To achieve this, lead author Alireza Delfarah, a graduate student in the Graham lab, focused on senescence, a natural process in which cells permanently stop creating new cells. This process is one of the key causes of age-related decline, manifesting in diseases such as arthritis, osteoporosis and heart disease.

Senescent cells are effectively the opposite of stem cells, which have an unlimited potential for self-renewal or division,” Delfarah said. “Senescent cells can never divide again. It’s an irreversible state of cell cycle arrest.”

The research team discovered that the aging, senescent cells stopped producing a class of chemicals called nucleotides, which are the building blocks of DNA. When they took young cells and forced them to stop producing nucleotides, they became senescent, or aged. “This means that the production of nucleotides is essential to keep cells young,” Delfarah said. “It also means that if we could prevent cells from losing nucleotide synthesis, the cells might age more slowly.”

Graham’s team examined young cells that were proliferating robustly and fed them molecules labeled with stable isotopes of carbon, in order to trace how the nutrients consumed by a cell were processed into different biochemical pathways.

Scott Fraser and his lab worked with the research team to develop 3D imagery of the results. The images unexpectedly revealed that senescent cells often have two nuclei, and that they do not synthesize DNA. Before now, senescence has primarily been studied in cells known as fibroblasts, the most common cells that comprised the connective tissue in animals. Graham’s team is instead focusing on how senescence occurs in epithelial cells, the cells that line the surfaces of the organs and structures in the body and the type of cells in which most cancers arise. Graham said that senescence is most widely known as the body’s protective barrier against cancer: When cells sustain damage that could be at risk of developing into cancer, they enter into senescence and stop proliferating so that the cancer does not develop and spread.

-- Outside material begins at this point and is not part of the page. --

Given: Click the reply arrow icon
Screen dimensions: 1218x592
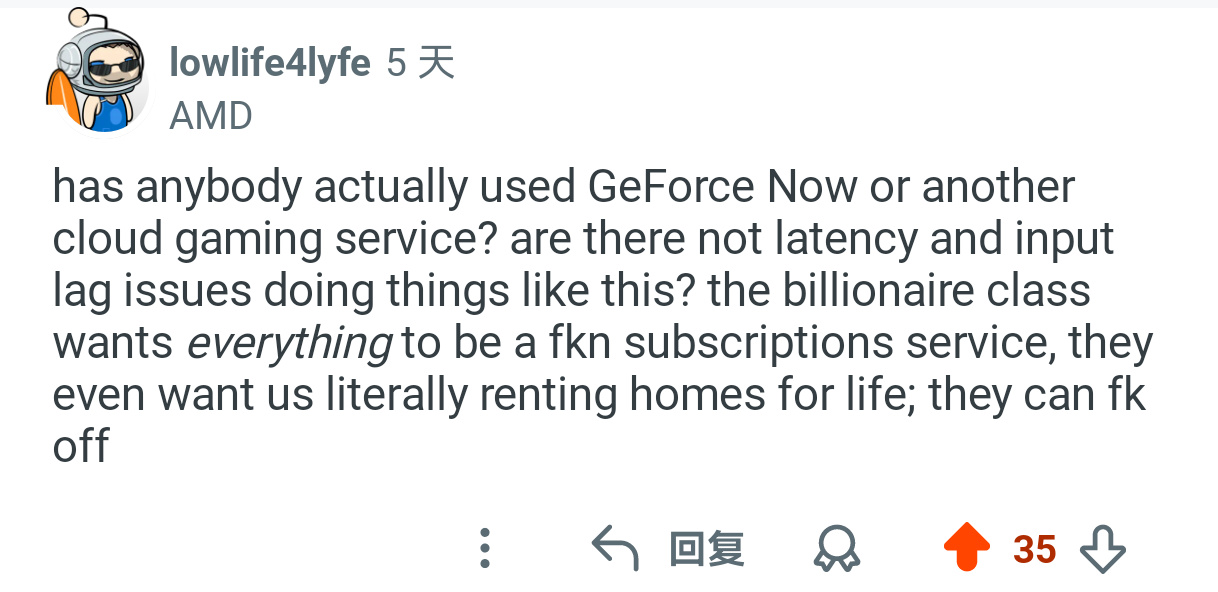Looking at the screenshot, I should point(615,549).
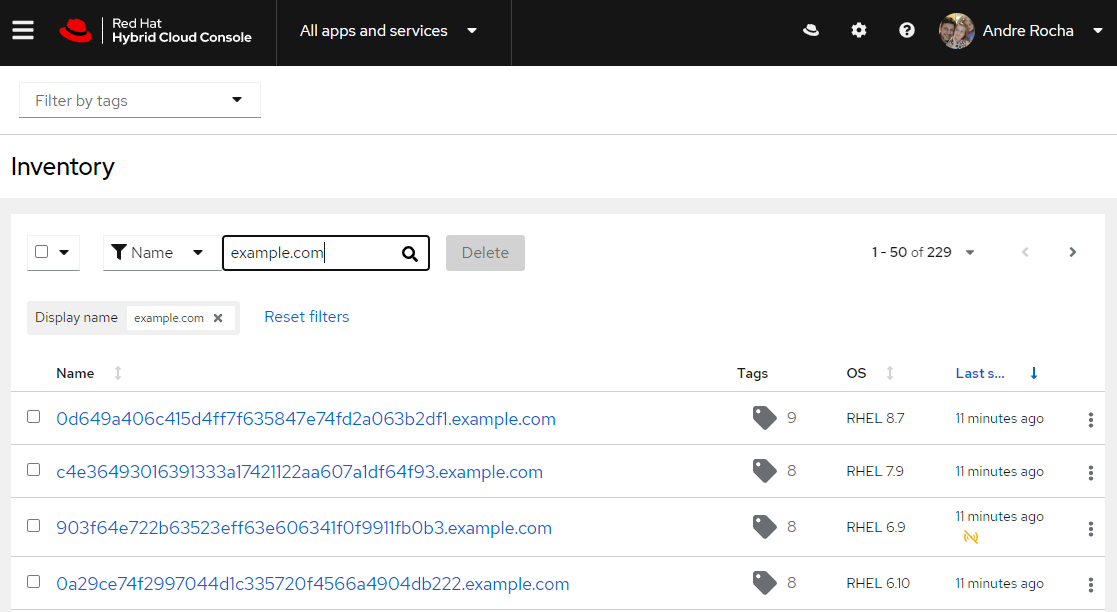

Sometimes people talk about senescence as a double-edged sword, that it protects against cancer, and that’s a good thing,” Graham said. “But then it also promotes aging and diseases like diabetes, cardiac dysfunction or atherosclerosis and general tissue dysfunction,” he said. Graham said the goal was not to completely prevent senescence, because that might unleash cancer cells. “But then on the other hand, we would like to find a way to remove senescent cells to promote healthy aging and better function,” he explained.

Graham underscores that the team’s research has applications in the emerging field of senolytics, the development of drugs that may be able to eliminate aging cells. He said that human clinical trials are still in early stages, but studies with mice have shown that by eliminating senescent cells, mice age better, with a more productive life span. “They can take a mouse that’s aging and diminishing in function, treat it with senolytic drugs to eliminate the senescent cells, and the mouse is rejuvenated. If anything, it’s these senolytic drugs that are the fountain of youth,” Graham said. He added that in order for successful senolytic drugs to be designed, it was important to identify what is unique about senescent cells, so that drugs won’t affect the normal, non-senescent cells.

That’s where we’re coming in–studying senescent cell metabolism and trying to figure out how the senescent cells are unique, so that you could design targeted therapeutics around these metabolic pathways,” Graham added.